[[ Input data open ]]

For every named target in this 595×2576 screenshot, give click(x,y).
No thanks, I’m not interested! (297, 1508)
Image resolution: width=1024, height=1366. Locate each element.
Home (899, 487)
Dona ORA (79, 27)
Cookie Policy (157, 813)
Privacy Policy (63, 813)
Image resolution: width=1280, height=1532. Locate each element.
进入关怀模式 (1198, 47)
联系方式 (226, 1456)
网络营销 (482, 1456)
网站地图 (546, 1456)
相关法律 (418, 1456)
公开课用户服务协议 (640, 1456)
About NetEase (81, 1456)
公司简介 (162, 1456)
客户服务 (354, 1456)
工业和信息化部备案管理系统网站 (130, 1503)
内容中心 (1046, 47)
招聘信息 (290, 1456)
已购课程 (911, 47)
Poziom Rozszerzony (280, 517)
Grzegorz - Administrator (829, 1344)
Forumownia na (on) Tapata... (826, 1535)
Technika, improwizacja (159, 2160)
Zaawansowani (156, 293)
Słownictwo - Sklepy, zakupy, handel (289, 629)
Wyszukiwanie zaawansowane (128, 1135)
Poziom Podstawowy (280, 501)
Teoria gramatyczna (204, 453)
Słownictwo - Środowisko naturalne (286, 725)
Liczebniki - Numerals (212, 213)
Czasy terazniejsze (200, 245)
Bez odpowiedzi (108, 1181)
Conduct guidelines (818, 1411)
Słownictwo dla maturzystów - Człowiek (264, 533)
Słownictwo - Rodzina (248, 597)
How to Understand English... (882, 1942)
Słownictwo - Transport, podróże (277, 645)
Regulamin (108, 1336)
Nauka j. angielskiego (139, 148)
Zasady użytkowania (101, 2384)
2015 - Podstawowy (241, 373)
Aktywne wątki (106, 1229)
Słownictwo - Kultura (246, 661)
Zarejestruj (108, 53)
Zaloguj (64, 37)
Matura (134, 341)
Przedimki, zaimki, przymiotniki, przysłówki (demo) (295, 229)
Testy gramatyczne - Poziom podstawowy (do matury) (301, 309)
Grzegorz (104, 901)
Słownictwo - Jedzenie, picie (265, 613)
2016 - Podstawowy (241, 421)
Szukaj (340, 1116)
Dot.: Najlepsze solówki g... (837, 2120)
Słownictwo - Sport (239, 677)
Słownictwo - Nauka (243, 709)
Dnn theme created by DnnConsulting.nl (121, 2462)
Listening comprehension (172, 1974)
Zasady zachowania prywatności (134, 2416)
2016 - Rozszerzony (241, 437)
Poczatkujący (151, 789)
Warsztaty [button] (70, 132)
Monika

[[ Input data closed ]]

**What to do:** Write out a word-for-word copy of every entry above.

**Exercise result:**
For every named target in this 595×2576 screenshot, give click(x,y).
No thanks, I’m not interested! (297, 1508)
Image resolution: width=1024, height=1366. Locate each element.
Home (899, 487)
Dona ORA (79, 27)
Cookie Policy (157, 813)
Privacy Policy (63, 813)
Image resolution: width=1280, height=1532. Locate each element.
进入关怀模式 (1198, 47)
联系方式 (226, 1456)
网络营销 (482, 1456)
网站地图 (546, 1456)
相关法律 (418, 1456)
公开课用户服务协议 (640, 1456)
About NetEase (81, 1456)
公司简介 (162, 1456)
客户服务 (354, 1456)
工业和信息化部备案管理系统网站 (130, 1503)
内容中心 (1046, 47)
招聘信息 (290, 1456)
已购课程 (911, 47)
Poziom Rozszerzony (280, 517)
Grzegorz - Administrator (829, 1344)
Forumownia na (on) Tapata... (826, 1535)
Technika, improwizacja (159, 2160)
Zaawansowani (156, 293)
Słownictwo - Sklepy, zakupy, handel (289, 629)
Wyszukiwanie zaawansowane (128, 1135)
Poziom Podstawowy (280, 501)
Teoria gramatyczna (204, 453)
Słownictwo - Środowisko naturalne (286, 725)
Liczebniki - Numerals (212, 213)
Czasy terazniejsze (200, 245)
Bez odpowiedzi (108, 1181)
Conduct guidelines (818, 1411)
Słownictwo dla maturzystów - Człowiek (264, 533)
Słownictwo - Rodzina (248, 597)
How to Understand English... (882, 1942)
Słownictwo - Transport, podróże (277, 645)
Regulamin (108, 1336)
Nauka j. angielskiego (139, 148)
Zasady użytkowania (101, 2384)
2015 - Podstawowy (241, 373)
Aktywne wątki (106, 1229)
Słownictwo - Kultura (246, 661)
Zarejestruj (108, 53)
Zaloguj (64, 37)
Matura (134, 341)
Przedimki, zaimki, przymiotniki, przysłówki (demo) (295, 229)
Testy gramatyczne - Poziom podstawowy (do matury) (301, 309)
Grzegorz (104, 901)
Słownictwo - Jedzenie, picie (265, 613)
2016 - Podstawowy (241, 421)
Szukaj (340, 1116)
Dot.: Najlepsze solówki g... (837, 2120)
Słownictwo - Sport (239, 677)
Słownictwo - Nauka (243, 709)
Dnn theme created by DnnConsulting.nl (121, 2462)
Listening comprehension (172, 1974)
Zasady zachowania prywatności (134, 2416)
2016 - Rozszerzony (241, 437)
Poczatkujący (151, 789)
Warsztaty [button] (70, 132)
Monika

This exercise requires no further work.